Che poi si tratta di guitar/synth-pop di stampo chiaramente anni80esco ("Girl of 1000 Dreams" sembra uscita da Psychocandy) gonfio di romanticismo rosa shocking, echi a volonta e vocine frociettine. Potete provare a non provare un puccioso tuffo al cuore dal trampolino dei 10 metri ascoltando le ammalianti "The Body", "Too Tough" e "Even in Dreams" ma non ci riuscirete. 
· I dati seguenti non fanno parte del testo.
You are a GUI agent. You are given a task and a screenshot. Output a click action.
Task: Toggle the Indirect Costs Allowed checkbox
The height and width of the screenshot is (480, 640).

Alla fine nulla di originale è vero, ma in fondo curare e far crescere rigogliosa una pianta pre-esistente non è meno difficile che piantare un seme tutto nuovo. Ecco perché più sento questo disco e più mi convinco che, musicalmente parlando, i migliori anni '80 del XX secolo sono gli anni '10 del XXI secolo. Insomma viviamo una ficata di anni bellissimi e ci abbiamo l'internet, ci abbiamo SfigatIndie, siamo meno "materialisti" perché rubiamo i dischi e i film coi torrent (vabè, in un certo senso lo siamo di più ma almeno non diamo una lira alle multinazionali. E hai detto cacchio) e soprattutto ci abbiamo i TPOBPAH che squagliano magnificamente come stagno la nostra rigidità emotiva.